= Problem description =
Every entry, from first to last, is to be retyped without any alteration.

= Dataset entries =
* * * * *
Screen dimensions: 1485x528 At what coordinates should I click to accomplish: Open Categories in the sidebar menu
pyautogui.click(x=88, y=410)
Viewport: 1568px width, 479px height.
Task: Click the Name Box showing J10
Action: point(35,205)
* * * * *
= Solution to this problem =
Screen dimensions: 1485x528 At what coordinates should I click to accomplish: Open Categories in the sidebar menu
pyautogui.click(x=88, y=410)
Viewport: 1568px width, 479px height.
Task: Click the Name Box showing J10
Action: point(35,205)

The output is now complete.